We continued by examining the influence of different media on the activity of P_srfA. This step is important because competence development is not only dependent on quorum sensing but also on nutritional conditions. As expected MNGE, the transformation medium of B. subtilis, turned out to be the most convenient medium for our purposes (Figure 8). In rich medium (LB) we observed the lowest promoter activity for the knockout strain as well as the lowest increase of activity in wild type. However, in both minimal media (MCSE and MNGE), we could observe a higher increase of luminescence, although there is a temporary decline of activity after 3 hours of incubation in MCSE-medium. Therefore, we decided to continue using MNGE-medium for all following experiments.

After screening of promoter activity and media-dependence of P_srfA we examined the influence of ComX-overproduction via induction with xylose (Figure 9). In strains with an additional copy of comX (WT), an induction with xylose (+ xylose) did not lead to higher luminescence but to an earlier increase in comparison to the non-induced WT (+ dH2O). In knockout strains (∆comX), we could compensate the comX-deficiency via an induction of ComX-production. Surprisingly in those cultures the luminescence increased even earlier as in WT with an additional induction of the ComX-production. The increase of luminescence in the comX-deficient strain without xylose-induction (∆comX + dH2O) served as negative control. In conclusion, we could demonstrate an impact of ComX-overproduction.

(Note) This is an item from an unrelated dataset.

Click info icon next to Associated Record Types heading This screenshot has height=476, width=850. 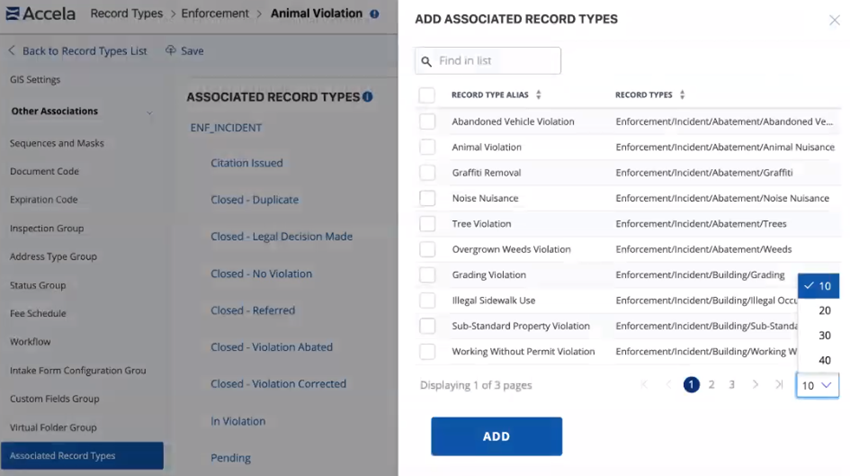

Via plate reader assays, we have already proven the functionality of our genetic constructs combined in one single strain. So, the next step was to demonstrate that the system also works if the constructs are separated in two different strains. Therefore, we continued with co-cultures of SeSt and ReSt using cell culture inserts (ThinCerts^TM). Thereby, we could finally show that the SeSt stimulates the ReSt, containing a P_srfA-luxABCDE fusion, by using luminescence as output (Figure 10). In the control, without SeSt, the comX-deficient ReSt exhibited only a weak luminescence signal because of the promoter’s basal activity. Hence, our system, consisting of SeSt and ReSt, is qualified as a proof of principle for communication between two distinct strains.

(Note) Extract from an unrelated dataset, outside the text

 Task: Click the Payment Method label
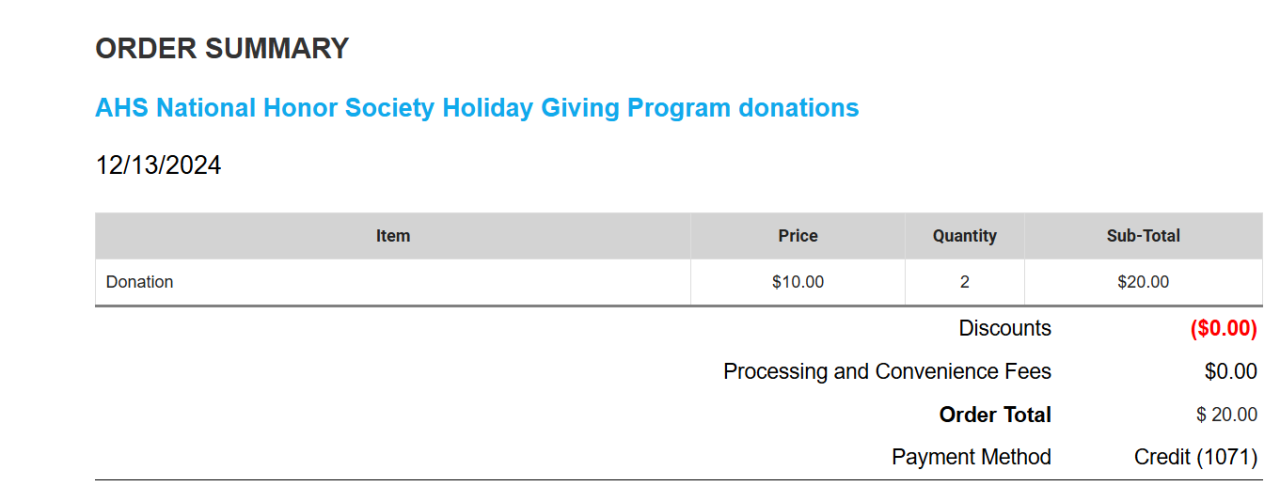(x=971, y=457)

In Figure 11 A, B and C illustrate the experimental set-up whereas D, E and F display the results of the well scan analysis. While areas with luminescence less or equal the maximal luminescence measured for SeSt (≤ 40 RLU) are blue-colored, areas with luminescence above SeSt level (≥ 40 RLU) are pink-colored. Therefore, we can show that the increase of luminescence is restricted to the Peptidosome (Figure 11, E). The mean luminesescence determined for the encapsulated ReSt is 90 RLU. There are few areas with values that are negligibly above the threshold (41 to 62 RLU) causing pink-colored squares located outside the expected position of the Peptidosome. This is a consequence of the chosen threshold and provides no evidence for cells leaving the Peptidosome.